Table of contents
In case you are not yet familiar with why an initramfs (or initrd, or initial ramdisk) is typically used when starting Linux, let me quote the wikipedia definition:
“[…] initrd is a scheme for loading a temporary root file system into memory, which may be used as part of the Linux startup process […] to make preparations before the real root file system can be mounted.”
Many Linux distributions do not compile all file system drivers into the kernel, but instead load them on-demand from an initramfs, which saves memory.
Another common scenario, in which an initramfs is required, is full-disk encryption: the disk must be unlocked from userspace, but since userspace is encrypted, an initramfs is used.
Motivation
Thus far, building a distri disk image was quite slow:
This is on an AMD Ryzen 3900X 12-core processor (2019):
distri % time make cryptimage serial=1
80.29s user 13.56s system 186% cpu 50.419 total # 19s image, 31s initrd
Of these 50 seconds,
dracut
’s initramfs
generation accounts for 31 seconds (62%)!
Initramfs generation time drops to 8.7 seconds once dracut
no longer needs to
use the single-threaded gzip(1)
, but the
multi-threaded replacement pigz(1)
:
This brings the total time to build a distri disk image down to:
distri % time make cryptimage serial=1
76.85s user 13.23s system 327% cpu 27.509 total # 19s image, 8.7s initrd
Clearly, when you use dracut
on any modern computer, you should make pigz
available. dracut
should fail to compile unless one explicitly opts into the
known-slower gzip. For more thoughts on optional dependencies, see “Optional
dependencies don’t work”.
But why does it take 8.7 seconds still? Can we go faster?
The answer is Yes! I recently built a distri-specific initramfs I’m calling
minitrd
. I wrote both big parts from scratch:
- the initramfs generator program (
distri initrd
) - a custom Go userland (
cmd/minitrd
), running as/init
in the initramfs.
minitrd
generates the initramfs image in ≈400ms, bringing the total time down
to:
distri % time make cryptimage serial=1
50.09s user 8.80s system 314% cpu 18.739 total # 18s image, 400ms initrd
(The remaining time is spent in preparing the file system, then installing and configuring the distri system, i.e. preparing a disk image you can run on real hardware.)
How can minitrd
be 20 times faster than dracut
?
dracut
is mainly written in shell, with a C helper program. It drives the
generation process by spawning lots of external dependencies (e.g. ldd
or the
dracut-install
helper program). I assume that the combination of using an
interpreted language (shell) that spawns lots of processes and precludes a
concurrent architecture is to blame for the poor performance.
minitrd
is written in Go, with speed as a goal. It leverages concurrency and
uses no external dependencies; everything happens within a single process (but
with enough threads to saturate modern hardware).

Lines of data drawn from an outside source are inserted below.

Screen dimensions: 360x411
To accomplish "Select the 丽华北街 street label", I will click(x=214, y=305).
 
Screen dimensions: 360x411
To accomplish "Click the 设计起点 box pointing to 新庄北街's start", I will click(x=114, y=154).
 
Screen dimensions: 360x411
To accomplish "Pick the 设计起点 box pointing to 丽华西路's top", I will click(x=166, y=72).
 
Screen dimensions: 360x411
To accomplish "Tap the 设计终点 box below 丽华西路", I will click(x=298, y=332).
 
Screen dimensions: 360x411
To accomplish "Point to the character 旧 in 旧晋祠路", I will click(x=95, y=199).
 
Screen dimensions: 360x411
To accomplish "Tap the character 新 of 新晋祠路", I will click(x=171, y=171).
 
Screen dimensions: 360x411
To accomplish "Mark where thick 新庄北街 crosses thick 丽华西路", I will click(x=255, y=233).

Measuring early boot time using qemu, I measured the dracut
-generated
initramfs taking 588ms to display the full disk encryption passphrase prompt,
whereas minitrd
took only 195ms.
The rest of this article dives deeper into how minitrd
works.
What does an initramfs do?
Ultimately, the job of an initramfs is to make the root file system available and continue booting the system from there. Depending on the system setup, this involves the following 5 steps:
1. Load kernel modules to access the block devices with the root file system
Depending on the system, the block devices with the root file system might
already be present when the initramfs runs, or some kernel modules might need to
be loaded first. On my Dell XPS 9360 laptop, the NVMe system disk is already
present when the initramfs starts, whereas in qemu, we need to load the
virtio_pci
module, followed by the virtio_scsi
module.
How will our userland program know which kernel modules to load? Linux kernel modules declare patterns for their supported hardware as an alias, e.g.:
initrd# grep virtio_pci lib/modules/5.4.6/modules.alias
alias pci:v00001AF4d*sv*sd*bc*sc*i* virtio_pci
Devices in sysfs
have a modalias
file whose content can be matched against
these declarations to identify the module to load:
initrd# cat /sys/devices/pci0000:00/*/modalias
pci:v00001AF4d00001005sv00001AF4sd00000004bc00scFFi00
pci:v00001AF4d00001004sv00001AF4sd00000008bc01sc00i00
[…]
Hence, for the initial round of module loading, it is sufficient to locate all
modalias
files within sysfs
and load the responsible modules.
Loading a kernel module can result in new devices appearing. When that happens,
the kernel sends a
uevent,
which the uevent consumer in userspace receives via a netlink socket. Typically,
this consumer is udev(7)
, but in our case, it’s
minitrd
.
For each uevent messages that comes with a MODALIAS
variable, minitrd
will
load the relevant kernel module(s).
When loading a kernel module, its dependencies need to be loaded
first. Dependency information is stored in the modules.dep
file in a
Makefile
-like syntax:
initrd# grep virtio_pci lib/modules/5.4.6/modules.dep
kernel/drivers/virtio/virtio_pci.ko: kernel/drivers/virtio/virtio_ring.ko kernel/drivers/virtio/virtio.ko
To load a module, we can open its file and then call the Linux-specific finit_module(2)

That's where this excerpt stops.